I am not used to the restriction that MD compiled Dlls do not work together
with MDd compiled applications.
It is probably due to the use of STL data types: Normally, I use C-APIs
across Dll boundaries and only pointers not references, then, the mix of MD
and MDd or MT or MTd does not have any impact.
But I really can deal with it, now I am aware of this :-)
Even in plain C you can have problems. Those runtime DLL have internal static variables, and you turn into problem when you want to use the value from one DLL into the other one. The typical example is IO (file descriptors and FILE* objects). The runtime DLL keeps an internal table to map the file descriptors to Win32 HANDLE. If you open a file in one DLL and try to use the descriptor in the other one, you'll turn into problems (a segfault or an exception thrown), because the descriptor is unknown in the other DLL.
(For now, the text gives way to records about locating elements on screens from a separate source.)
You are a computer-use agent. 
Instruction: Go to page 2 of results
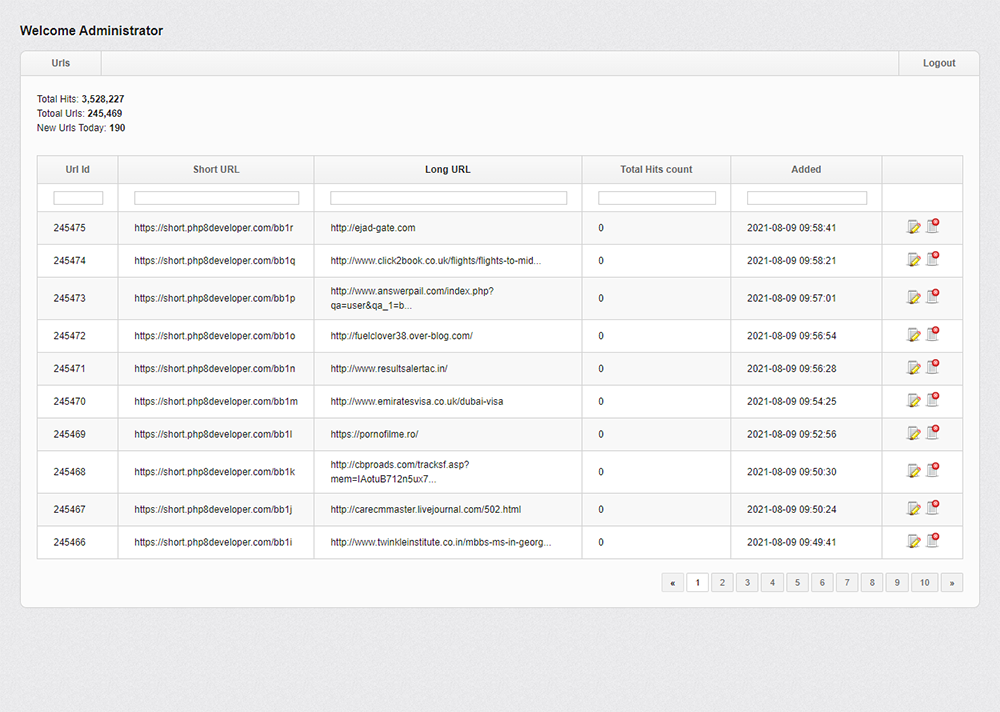(723, 582)
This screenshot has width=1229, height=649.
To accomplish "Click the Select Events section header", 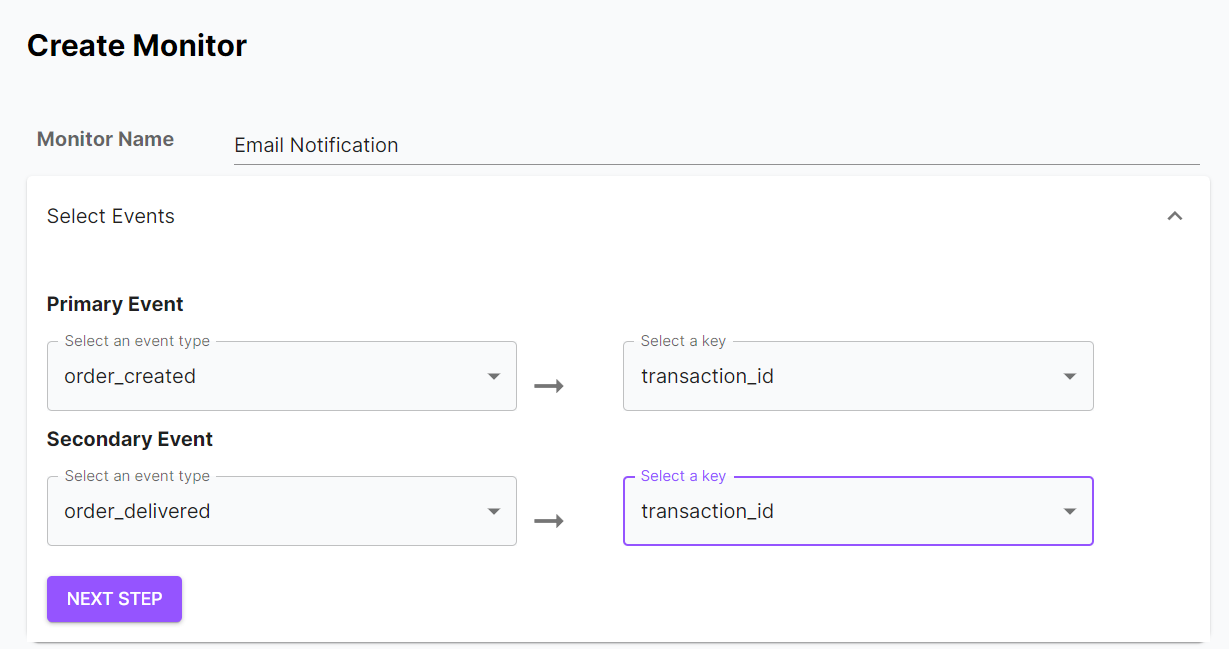I will (x=111, y=216).
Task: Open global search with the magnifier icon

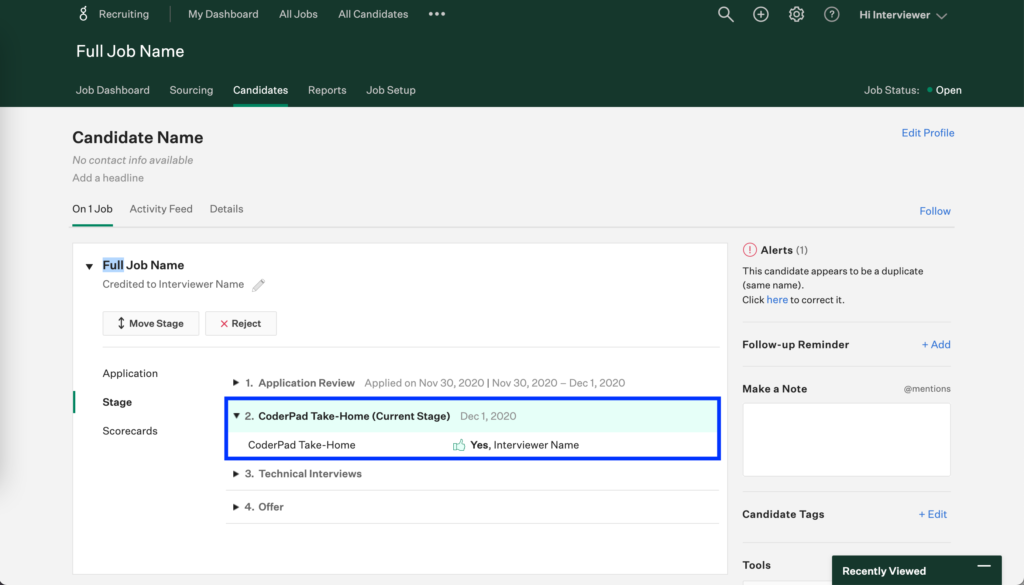Action: [x=725, y=14]
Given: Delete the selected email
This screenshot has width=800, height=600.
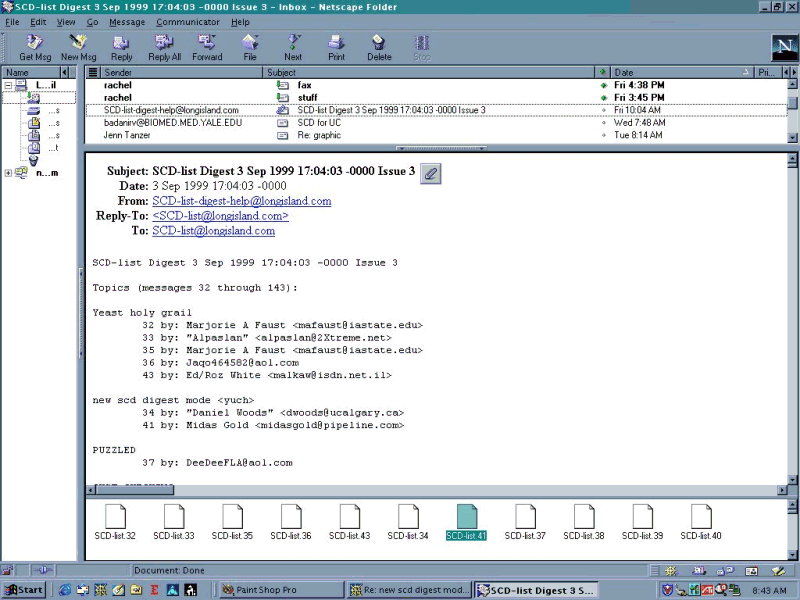Looking at the screenshot, I should tap(379, 47).
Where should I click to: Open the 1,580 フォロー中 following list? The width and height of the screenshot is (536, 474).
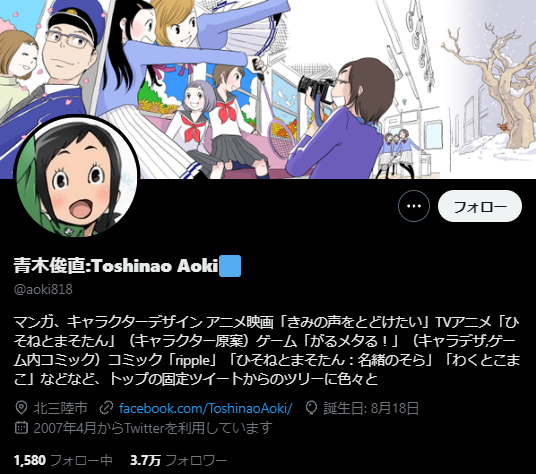tap(63, 460)
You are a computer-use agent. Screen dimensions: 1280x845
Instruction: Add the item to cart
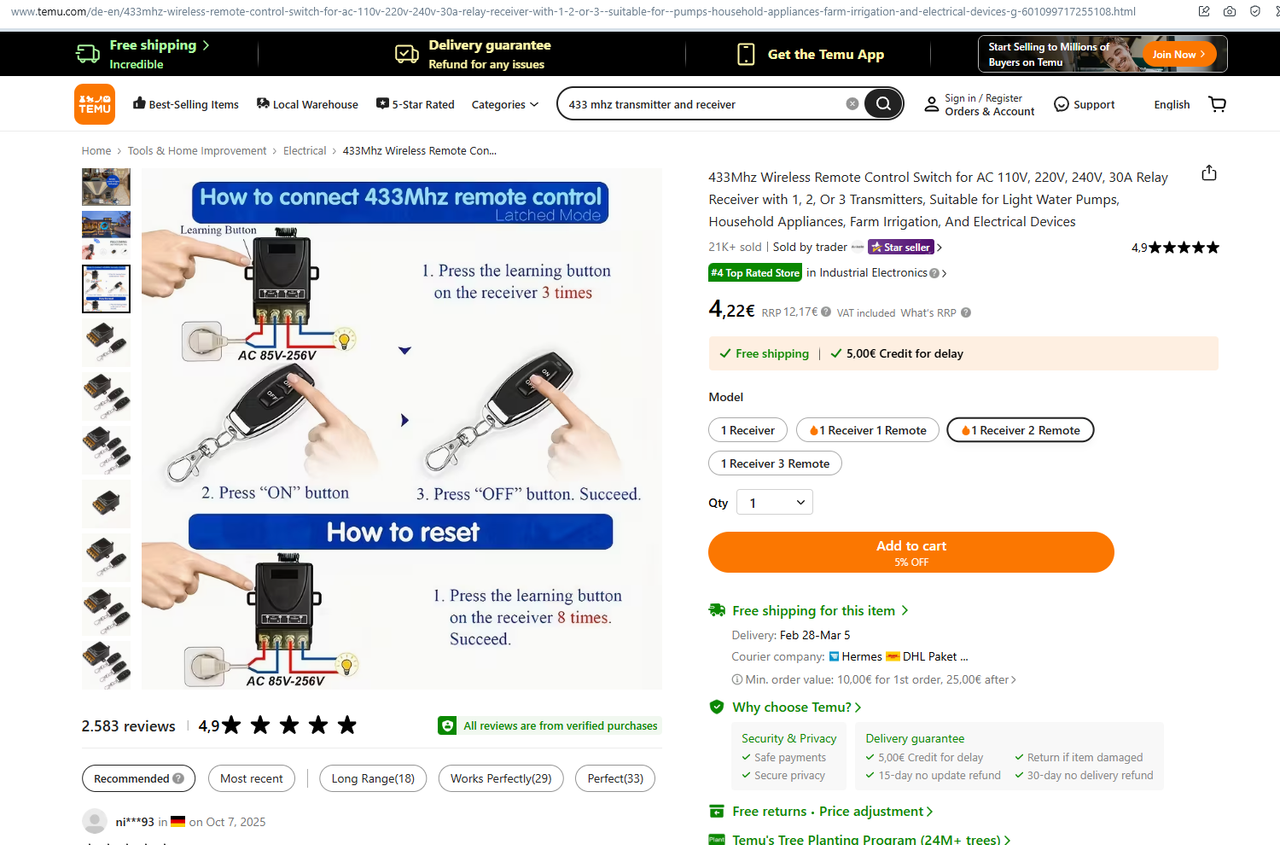(911, 552)
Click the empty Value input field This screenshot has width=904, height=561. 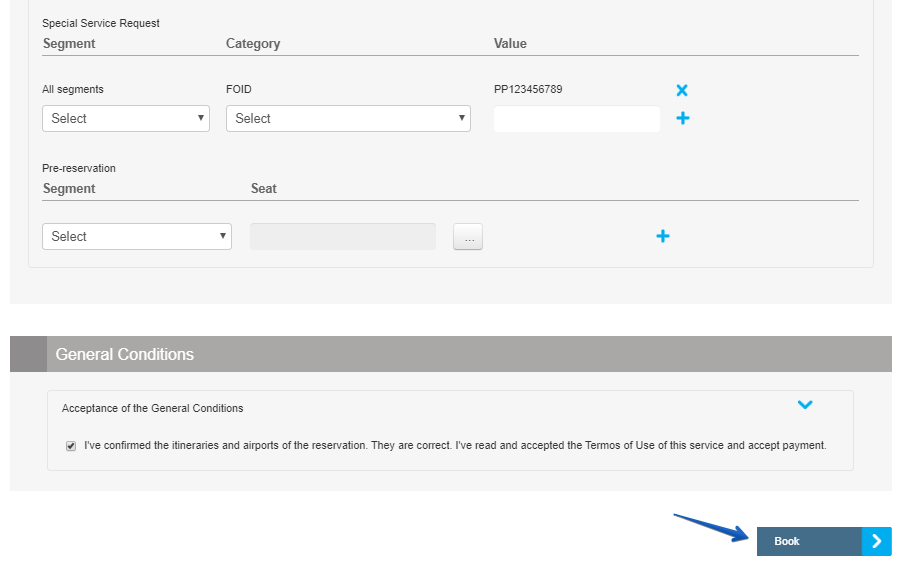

But I have one more question: There is a file called octaverc which in the
Octave installation directory. It seems that this must be called at startup
to set all Octave paths.
No, the octave_main function is responsible for that.
Otherwise, I get these "function 'unimplemented'
not found"- error messages when,e.g. calling a command like "plot(...);",
and also the plot environment looks a little odd.
You will have a hard time using the plotting framework without having a REPL in octave. FLTK toolkit requires to use readline, and the gnuplot toolkit requires to call the drawnow() function, which is only done automatically when using octave in interactive mode.
What kind of file is that and how can I call it using eval_string C/C++ API
such that "my own version of the Octave application" has the same look and
feel as the original installation?
So you may have another problem here.